The fire spread 100 feet in seconds and its initial flames were wicked high. Luckily, this accidentally man-made one was smothered by our noble firefighters and a well-placed beaver dam.
If the high winds had shifted a bit, however, and it had engulfed the nearby felled piles of slash and trees, this would have become a “premier” performance.
Let’s wake up: It’s time for prevention AND a precautionary fire ban, even if we don’t score a perfect 10 on the five points for determining a ban. In talking with other fire chiefs in surrounding areas who have issued bans in the name of safety and serving the common good, they have implied that our county is indeed “playing with fire” in their eyes.
Let’s cut to the chase. For the past few months, and again yesterday at the fire scene, I have heard rumblings that a ban hurts tourism, that it is an inconvenience to campers and sports people. Having hiked a good portion of the Appalachian Trail, I do know that true lovers of the wilderness respect safety more than campfires.. A fire ban will not deter avid sports people from carefully exploring our woods. They will respect our caution, which in turn reassures them that they might not be trapped in our one-way access and egress points and congested emergency fire exits . And for those who must have an open fire for convenience, let them instead discover our fine array of hotels, motels, and restaurants.
That, indeed will HELP tourism and might even boost our lagging economy.

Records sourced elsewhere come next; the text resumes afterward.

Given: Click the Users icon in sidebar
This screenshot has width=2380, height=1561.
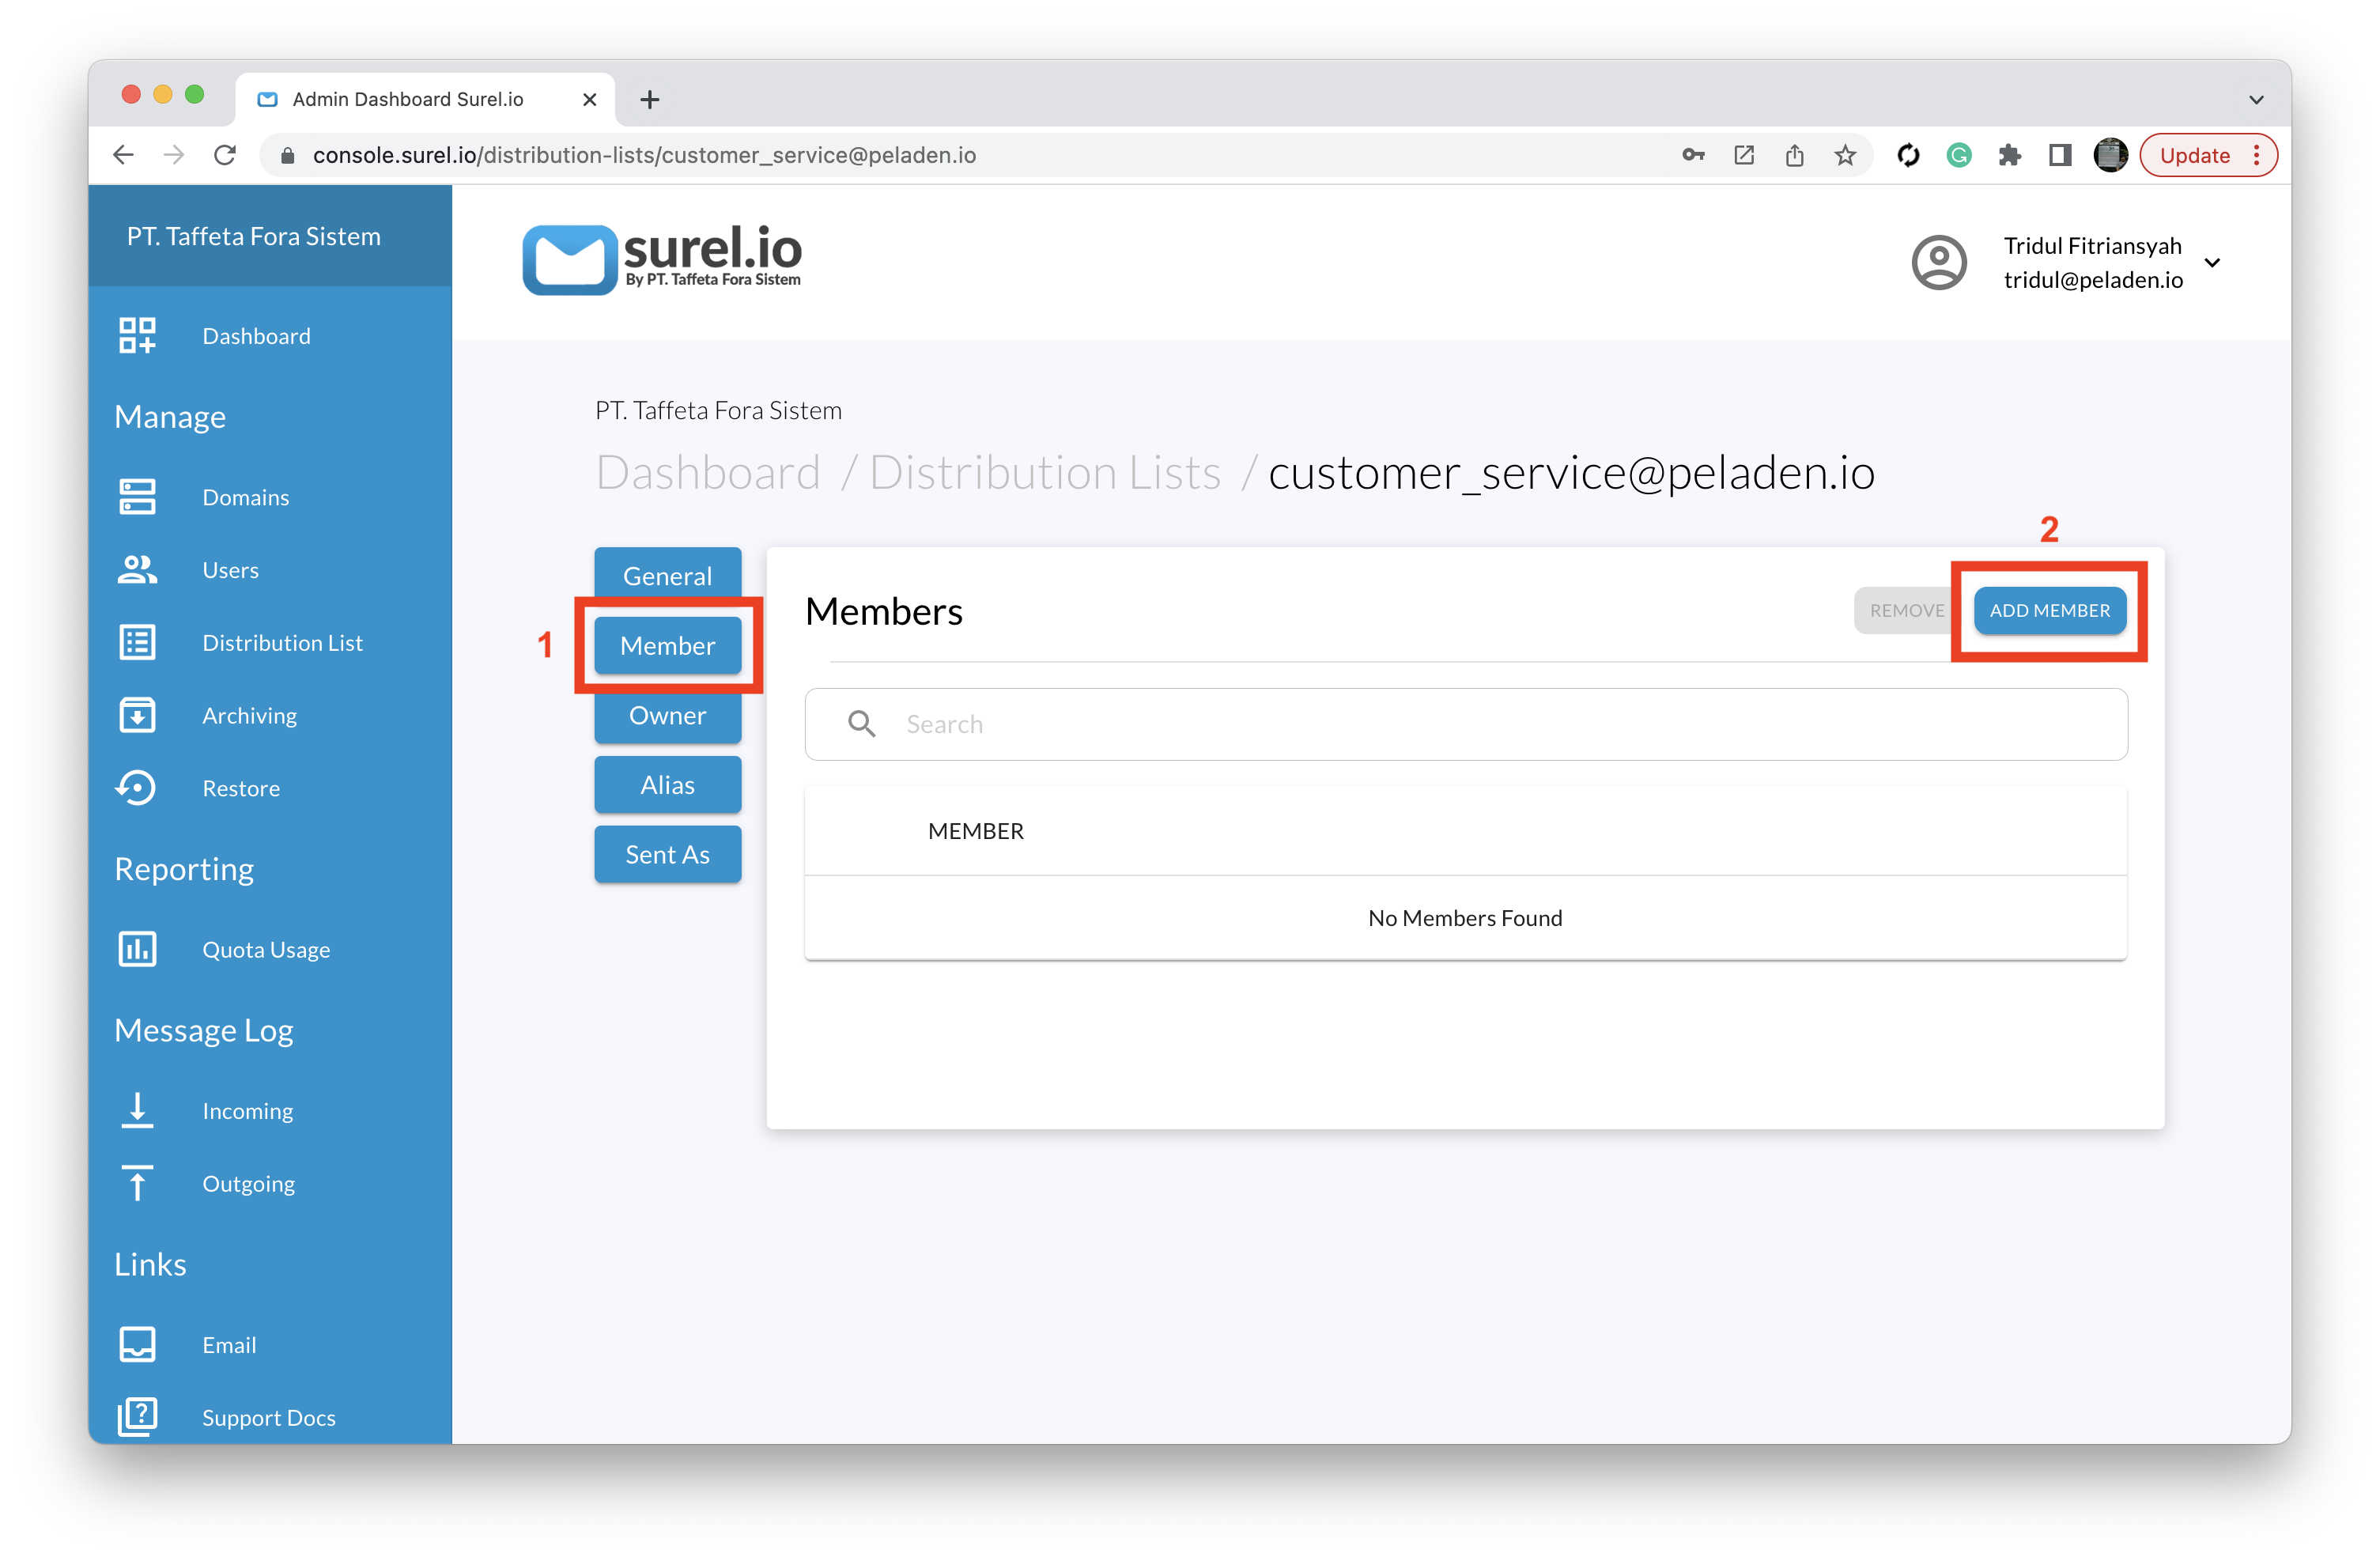Looking at the screenshot, I should 139,568.
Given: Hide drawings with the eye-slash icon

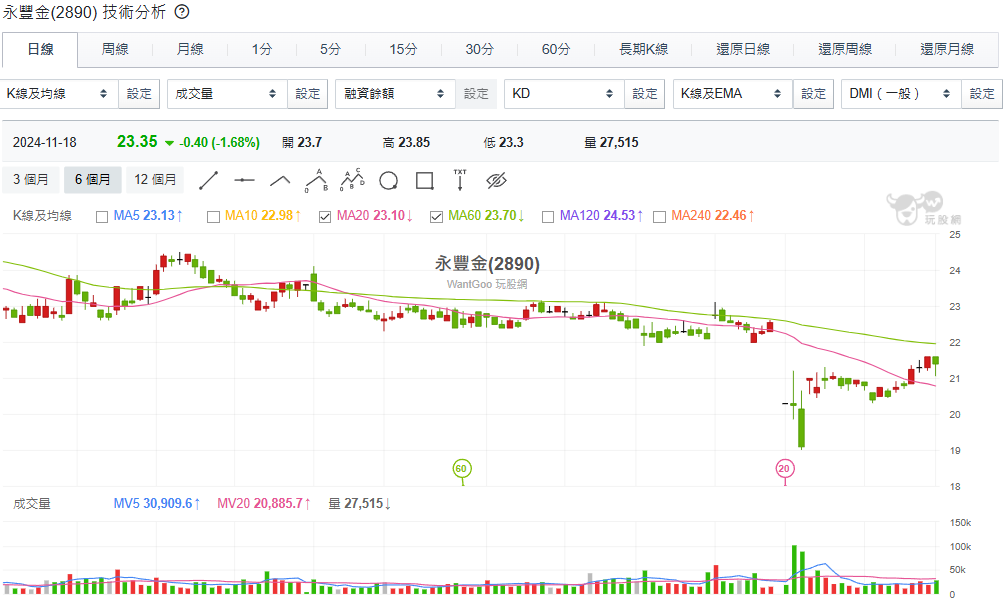Looking at the screenshot, I should (x=497, y=180).
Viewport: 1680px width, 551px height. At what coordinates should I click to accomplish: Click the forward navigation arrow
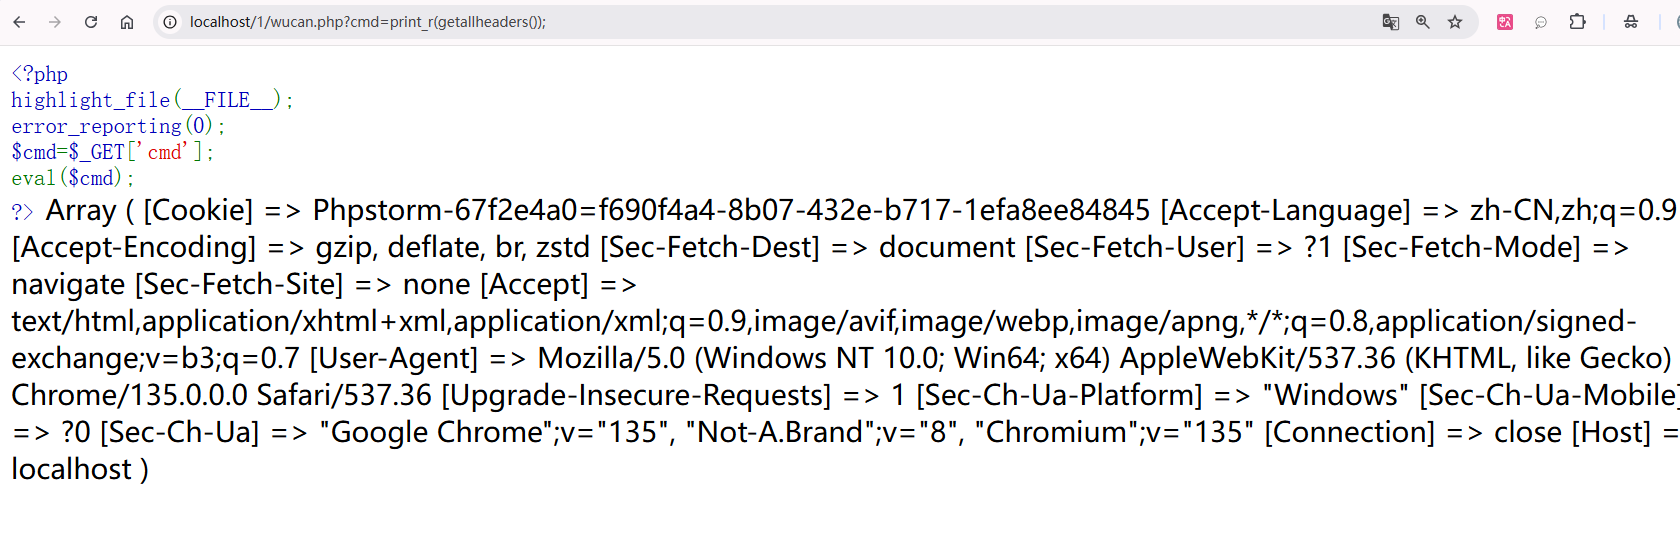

The potential for raging fires does not promote tourism in any area. This I can speak from experience. My son, a young teacher up in Steamboat, had an all-consuming fire in his school-provided log cabin while he was taking students to a basketball game. Within 10 minutes, all that he possessed was consumed – including his master’s thesis, his backup to his thesis, his young dog and our visiting family dog. Steamboat has left this charred structure still standing as an ode to prevention and caution.
Tourism will be better off here if our visitors know we put our safety and theirs ahead of grabbing the almighty buck at our mutual potential peril.
Please, county commissioners and Sheriff Johnson, think and act progressively NOW.